### [SET EXERCISE]
Return the passage of the text about the Acali raft starting at "The Acali was" and ending at "group remained peaceful.", copied word for word.
# TEXT PROVIDED start
The Acali was a raft which was used in the Acali Expedition or Acali Experiment. It has also been nicknamed the Sex Raft. The raft had a complement of eleven people: five men and six women. It left Las Palmas, Spain on 12 May 1973 and took 101 days to drift across the Atlantic Ocean and reach Cozumel, Mexico, with a single stopover in Barbados. The experiment was conceived by Mexican anthropologist Santiago Genovés (who had previously been a crew member of Thor Heyerdahl's Ra expedition) to investigate interpersonal relationships in conditions of limited space and social isolation. The participants showed a restraint towards aggression which created frustration within Genovés and led him to start to try to create conflict, and at one point he took command of the float. Despite these attempts, the group remained peaceful.

The raft
The name of the raft, Acali, comes from the Nahuatl language and means "the house on the water".
# TEXT PROVIDED end
# AVAILABLE DATA start
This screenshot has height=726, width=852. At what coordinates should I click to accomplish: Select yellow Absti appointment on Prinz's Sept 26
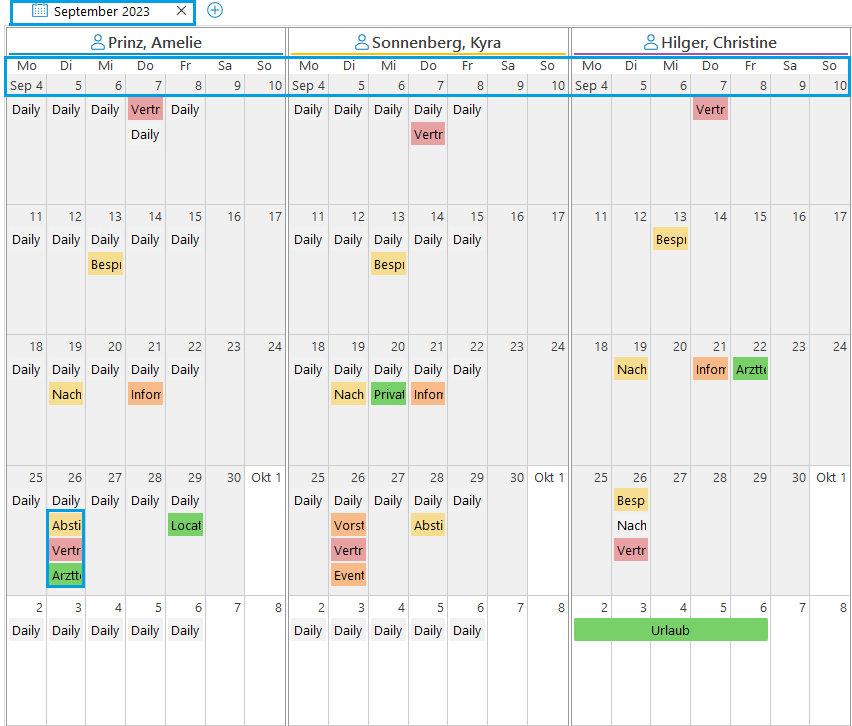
# AVAILABLE DATA end
### [SOLUTION TO THE EXERCISE]
The Acali was a raft which was used in the Acali Expedition or Acali Experiment. It has also been nicknamed the Sex Raft. The raft had a complement of eleven people: five men and six women. It left Las Palmas, Spain on 12 May 1973 and took 101 days to drift across the Atlantic Ocean and reach Cozumel, Mexico, with a single stopover in Barbados. The experiment was conceived by Mexican anthropologist Santiago Genovés (who had previously been a crew member of Thor Heyerdahl's Ra expedition) to investigate interpersonal relationships in conditions of limited space and social isolation. The participants showed a restraint towards aggression which created frustration within Genovés and led him to start to try to create conflict, and at one point he took command of the float. Despite these attempts, the group remained peaceful.